Copy exactly. Begin at the line containing "Given: Click the stepper" and stop at the last line of the entries, omitting any pictures.

- Opening Delimiter -

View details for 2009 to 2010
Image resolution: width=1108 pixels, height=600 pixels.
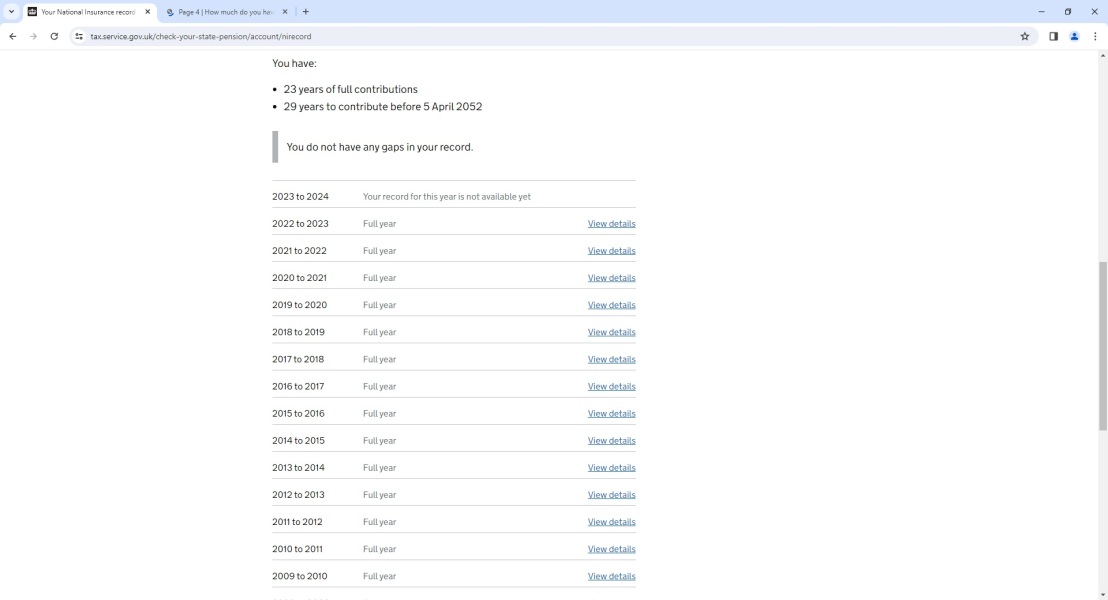(611, 576)
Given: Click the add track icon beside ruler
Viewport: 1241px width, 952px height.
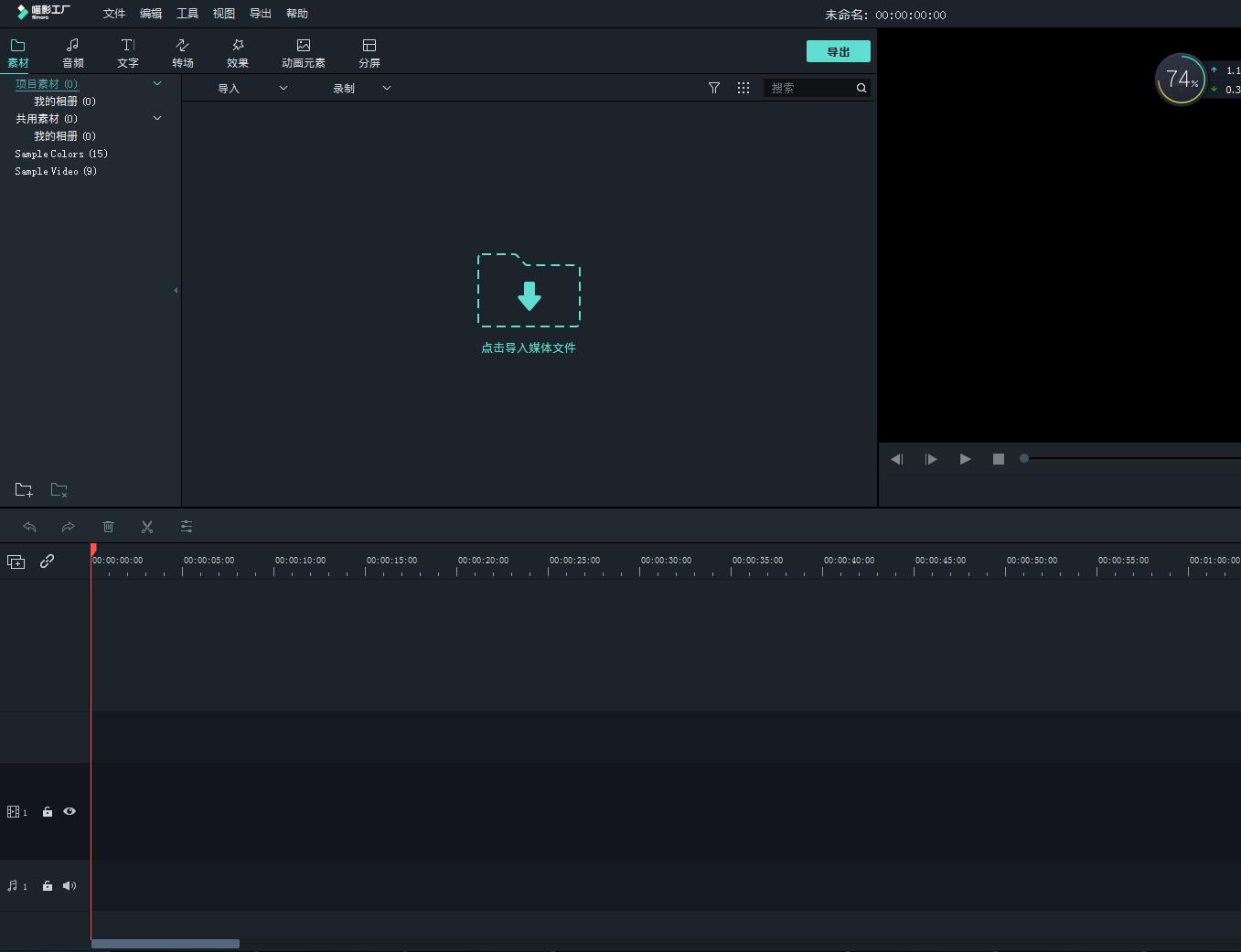Looking at the screenshot, I should click(16, 562).
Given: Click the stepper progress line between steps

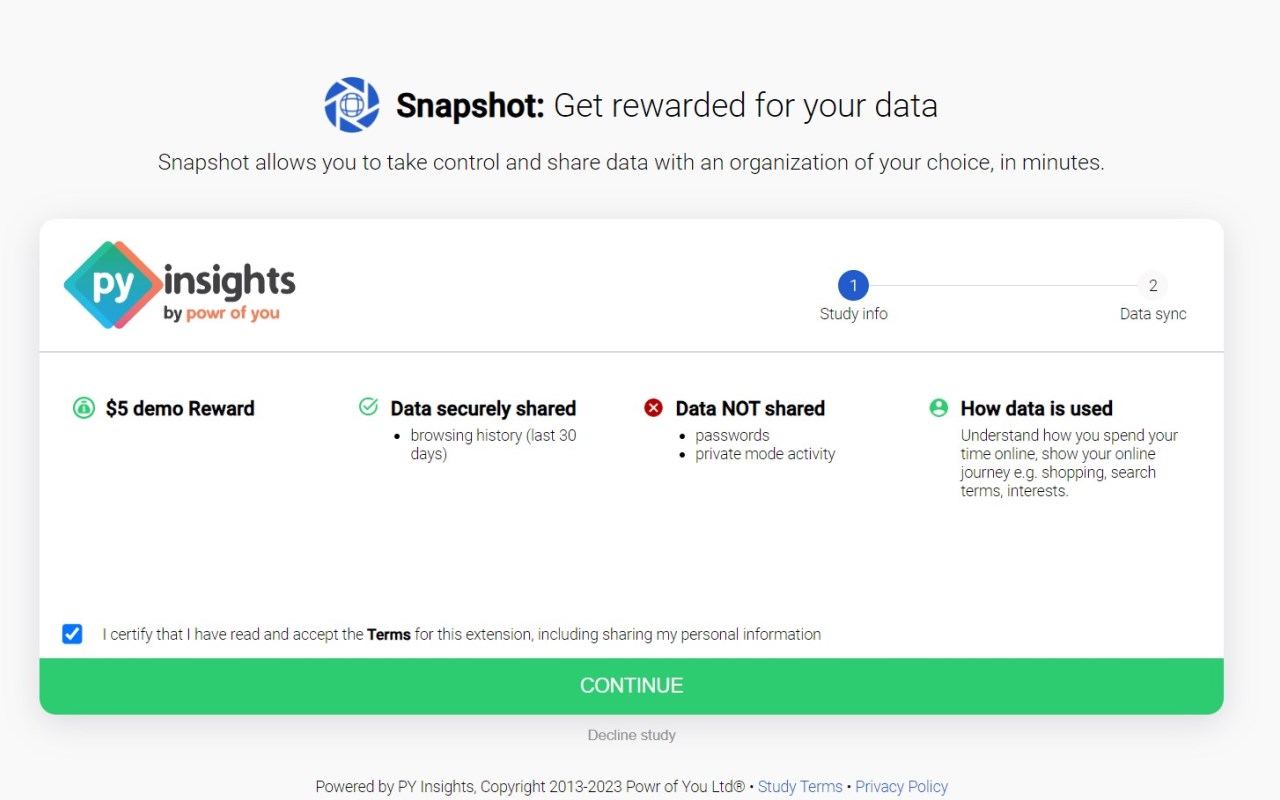Looking at the screenshot, I should pyautogui.click(x=1002, y=286).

- Closing Delimiter -

_Answer to this exercise_:
Given: Click the stepper progress line between steps

Looking at the screenshot, I should pyautogui.click(x=1002, y=286).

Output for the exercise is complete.